If you request consent for a sublet or a lease assignment and present your landlord with a qualified applicant, it's likely that fair housing laws and common law prevent them from arbitrarily refuse to accept your applicant.
Common law is defined as previous rulings by judges that set precedents for what's allowed or not allowed. Reading about previous court cases in your state can help you to get an understanding of whether or not your landlord would be required to accept your proposed tenant or not. If there is precedent, then it would be easier for you to sue them for unreasonable refusal. Of course, no one wants to have to sue their landlord - but if you have the right information about what they're required to do by law then it can help you in your negotiations.
Here are some examples of court rulings:
In Louisiana, a landlord refused to let a commercial tenant sublet. They forced the tenant to pay thirteen months of rent and an early termination payment, and then immediately signed a new lease with the subtenant that the tenant had presented them with. The original tenant brought this to court, won the twelve months rent back as damages as well as lost profit that it would have made by subleasing.
In Illinois, a landlord refused to give consent to a request for sublease because they preferred to lease directly to the proposed subtenant. The landlord had to pay $1.6M in damages.
Commercially reasonable objection
There is one thread that runs through all of these court cases: the landlord must have a commercially reasonable cause for objection. They need to be able to prove one or more of the below claims about the proposed sublease or assignment:
- A good faith belief that the proposed assignee or sublessee would not meet the financial obligations under the lease.

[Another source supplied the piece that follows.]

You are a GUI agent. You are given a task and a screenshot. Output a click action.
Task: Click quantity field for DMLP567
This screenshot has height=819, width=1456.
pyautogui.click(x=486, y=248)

- The need for alteration to the premises for the use of the proposed assignee or subtenant.
- An increase in the number of persons to reside in the dwelling unit after the assignment or sublease that could place an unreasonable burden on the premises or the use and enjoyment of the premises by all tenants on the premises.

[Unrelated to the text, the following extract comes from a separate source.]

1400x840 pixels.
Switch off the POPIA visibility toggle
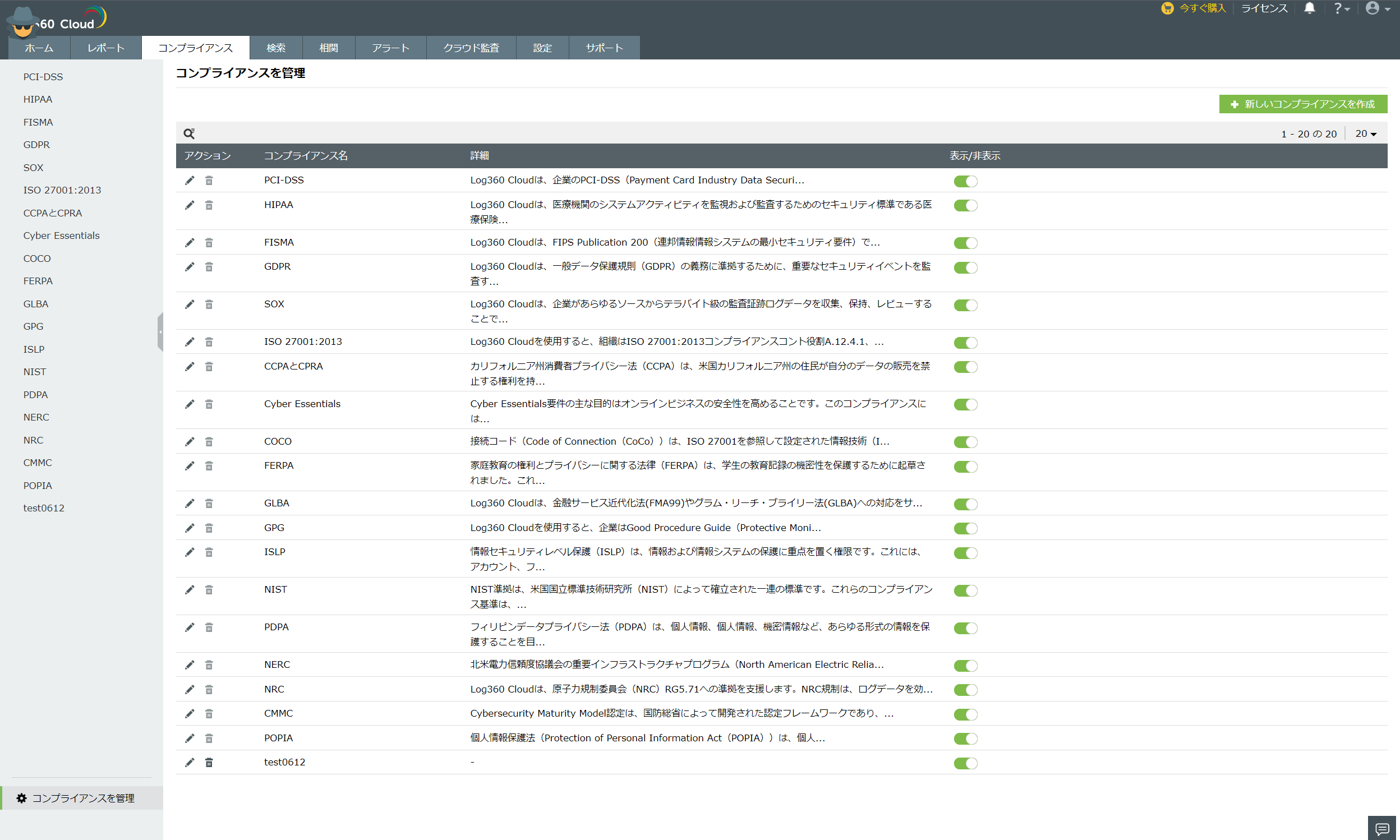tap(965, 739)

- The landlord’s good faith reliance on information from third parties of the proposed assignee or sublessee’s inappropriate conduct.
- The refusal of the proposed assignee or sublessee to sign a record agreeing to comply with the lease and the landlord’s rules and regulations.
If a landlord rejects a proposed tenant for unreasonable cause then the primary tenant could sue for damages. You would be arguing that the refusal was unreasonable, and would rely on relevant court cases from your state as precedent.
Search your state from the dropdown above to find out about restrictions on refusing a proposed tenant that might apply to your landlord.
If you think your landlord is acting in bad faith then we suggest you also learn about his or her duty to mitigate damages. This concept is intertwined with reasonable versus unreasonable refusal of a proposed sublet or assignment. It's extremely likely that your landlord is obligated by law to accept a replacement tenant in order to avoid unnecessarily losing rental income.